The Wii's motion sensors work well when they're tasked with something simple, but developers seem like they're trying make it do too much. If the controller is assigned to a single function, like most of the Wii Sports games (except Boxing, which is the one that feels broken for that very reason), it feels pretty good, but neither of the other games that I've played stop there. They want it to do one thing when it's jerked up, another when it's jerked down, a third when it's swung side to side, and a fourth when it's rotated sideways and shoved up your ass. The fact is that the recognition technology just isn't sophisticated enough (or, to be more accurate, humans aren't accurate and consistant enough) to sense the nuances required for this level of detail to work well, and hopefully games will begin to get better as developers realize this.

I've experienced a broad range of emotions relating to my new Wii, with most of them over the course of that first day alone. I started launch day out eager and expectant, impatient to get it home and turn it on. Once I began setting it up and getting a feel for it, I started to get worried. However, once I started playing Wii Sports, I started to feel better, and by the time we'd played four of the five minigames, I was completely sold on the system. From that point forward, however, from Wii Sports Boxing through Monkey Ball's mini-game marathon, I became increasingly jaded and frustrated as the evening wore on. That being said, I've heard other people complain about Monkey Ball specifically being wonky until you filter out the problem minigames, and the console's fun factor is definitely high when playing in a group. This is definitely the best out-of-the-box launch day experience that I've ever had with a console.

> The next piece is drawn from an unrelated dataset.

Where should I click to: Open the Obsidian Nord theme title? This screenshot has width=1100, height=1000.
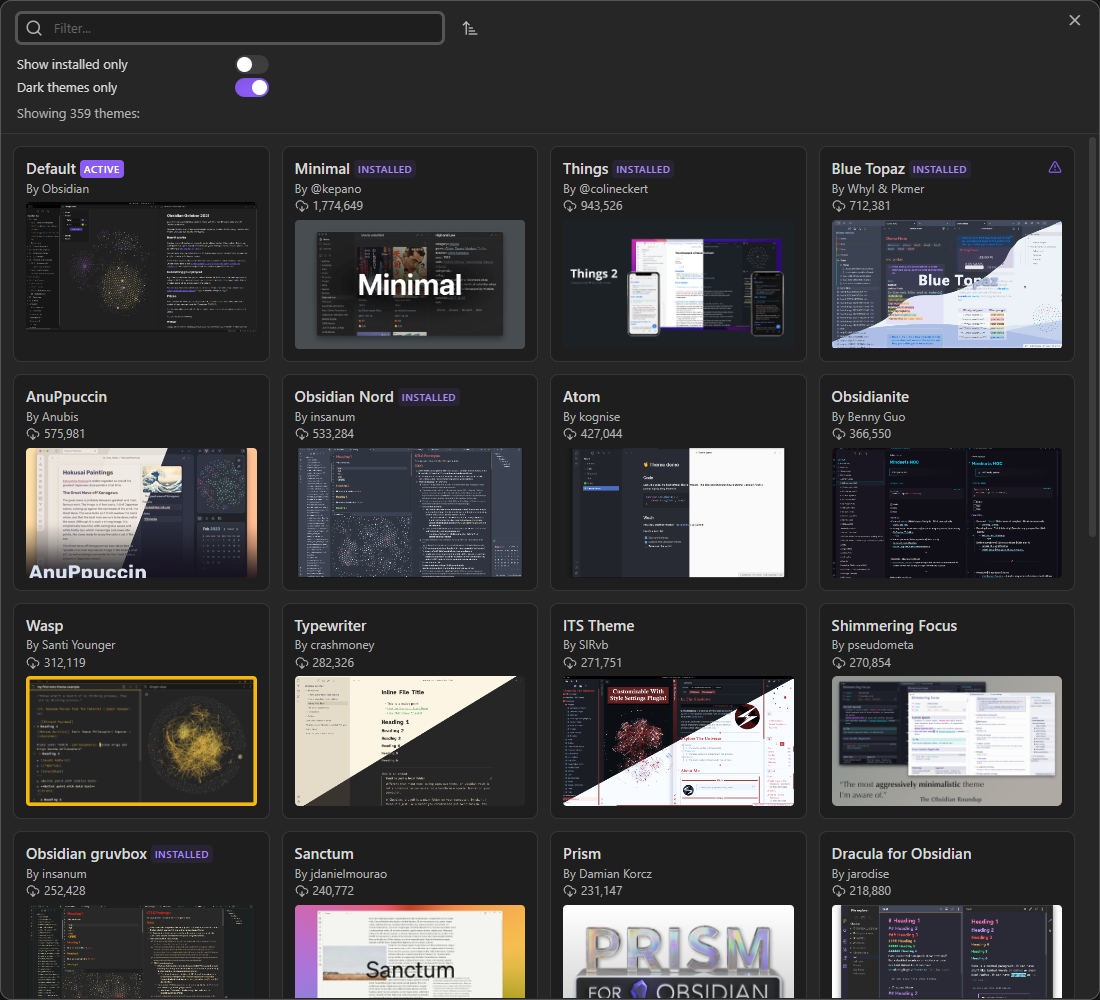point(344,397)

There is one respect in which the Wii has definitely succeeded. I've heard people around the office, where nary a word on the subject of video games is usually heard, talk about the Wii on several different occasions. Even one of the secretaries was talking about Wii Tennis. Everyone who I've head talk about it has touched part of the Wii Sports package and been left with a favourable impression. From what I can see, Nintendo has definitely hit their mark in terms of accessibility and broad appeal. I intend to plop my parents down in front of the thing at some point just to see how well they've succeeded in this, but, to be perfectly honest, I'm not expecting much success, given that they both still can't operate a normal television remote properly. Right now, though, it's the appeal to the core gamer that concerns me more.

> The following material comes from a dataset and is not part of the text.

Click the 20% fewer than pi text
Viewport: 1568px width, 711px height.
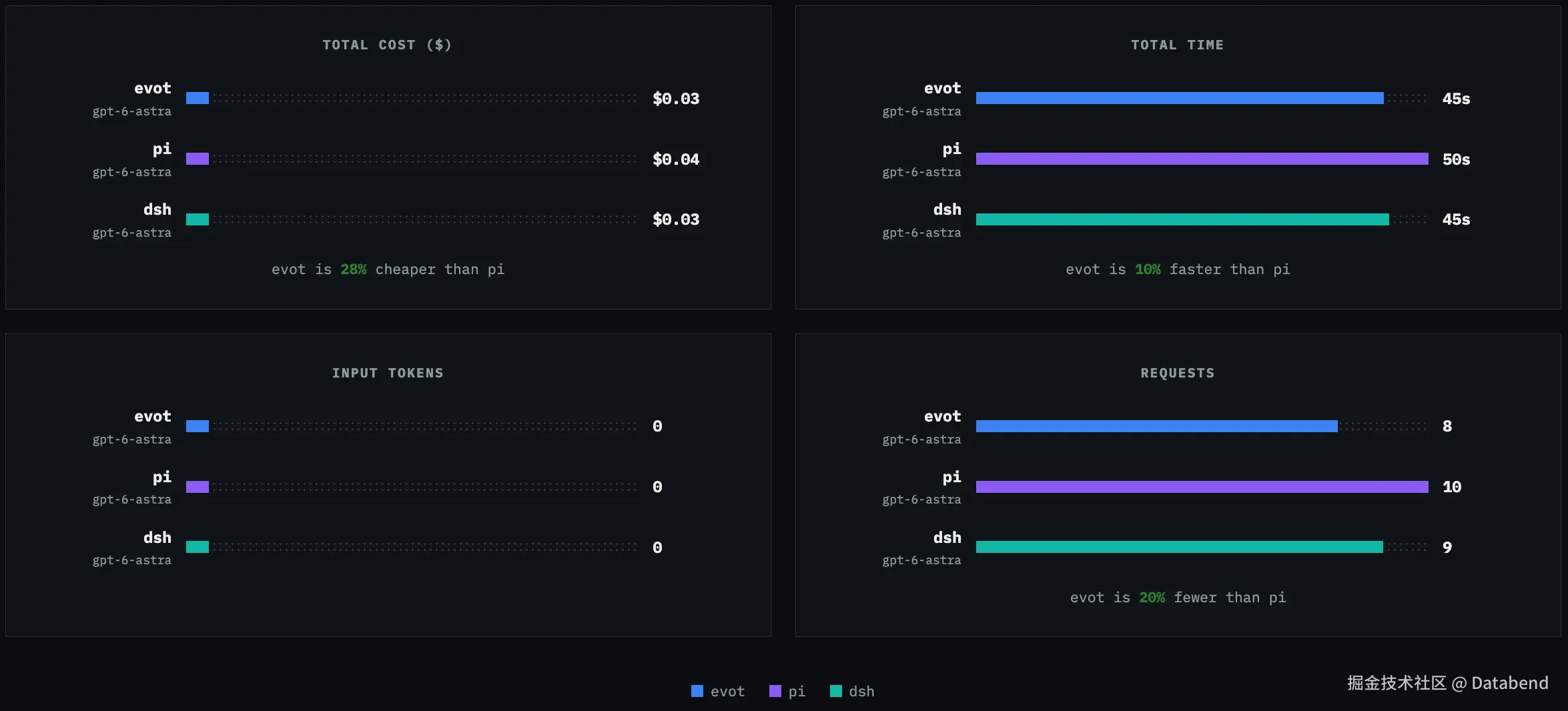pos(1212,598)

At this point, I'm still not sure where I stand on the Wii. It's a good value for its price, but I'm definitely not as in love with it as I thought I'd be right now. I think I need to give it more time before arriving at any firm conclusions. As far as functionality goes, the Coles Notes summary so far would be this: pointing and retro gaming FTW, and motion sensing FTL (although I feel like I might warm to it once I get used it). When everything comes together well, the controller really does make for a more immersive experience, but so far this seems to be the exception rather than the rule. If developers build their games from the ground up with the Wii's capabilities and limitations in mind (which may happen, since Wii development is cheap and the installed base is off to a good start), I really think this console could do great things, and I think that it will ultimately succeed or fail depending upon whether or not that happens.

Note that I still have yet to play Rayman, Twilight Princess, and Trauma Centre, which are generally agreed to be the three best launch games (and all of which I own), so I may have nicer things to say in a couple of weeks. If not, there may still be some hope, as Tycho claims that the best Wii games are the ones that weren't ready at launch (Mario, Metroid, and Warioware). I guess I'll just cross my fingers and hope for the best. For the moment, though, all of my criticisms aside, I'm still playing the Wii and having fun, and maybe in the end that's all you should take away from this bloated rambling post.